▶ [Trecho do texto]
┄┄┄┄┄┄
A Comissão de Verdade da Gâmbia continua a enfrentar os abusos ocorridos no governo do antigo presidente

O ex-presidente da Gâmbia, Yahya Jammeh. 1º de setembro de 2003. Foto cedida pelo IIDS / Boletim de Negociações da Terra, por meio do projeto Wikimedia Commons.

A exemplo da Comissão de Verdade e Reconciliação da África do Sul, criada após o fim do apartheid, a Gâmbia instituiu sua própria Comissão de Verdade, Reconciliação e Reparação (TRRC), com o objetivo de tratar as violações generalizadas dos direitos humanos ocorridas durante o governo de 22 anos do ex-presidente Yahya Jammeh.

A TRRC foi lançada em 15 de outubro de 2018 no Dunes Hotel, em Banjul, a capital do país. Em 7 de janeiro de 2019 as audiências começaram oficialmente, perante uma comissão constituída por 11 pessoas. O plano é ouvir depoimentos pelos próximos dois anos.

No mês passado, pessoas diretamente envolvidas nos crimes mais graves foram ouvidas pela Comissão, trazendo à tona os horrores vividos pelos gambianos sob o regime de Jammeh – incluindo as consequências de uma fracassada tentativa de golpe para destitui-lo, ocorrida em dezembro de 2014.

A plataforma on-line Law Hub Gâmbia, uma organização jurídica independente, explica que a Comissão da Verdade foi estabelecida porque os responsáveis ainda não foram levados a julgamento.
┄┄┄┄┄┄
▶ [Dados fornecidos]
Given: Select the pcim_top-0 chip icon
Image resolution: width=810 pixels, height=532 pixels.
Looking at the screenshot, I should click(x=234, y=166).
┄┄┄┄┄┄
▶ [O que fazer]
Copie do trecho, sem mudar nada, a parte que começa em "A plataforma on-line" e vai até "levados a julgamento.", incluindo essas palavras. Para responder, baseie-se somente no trecho.

▶ [Resposta]
A plataforma on-line Law Hub Gâmbia, uma organização jurídica independente, explica que a Comissão da Verdade foi estabelecida porque os responsáveis ainda não foram levados a julgamento.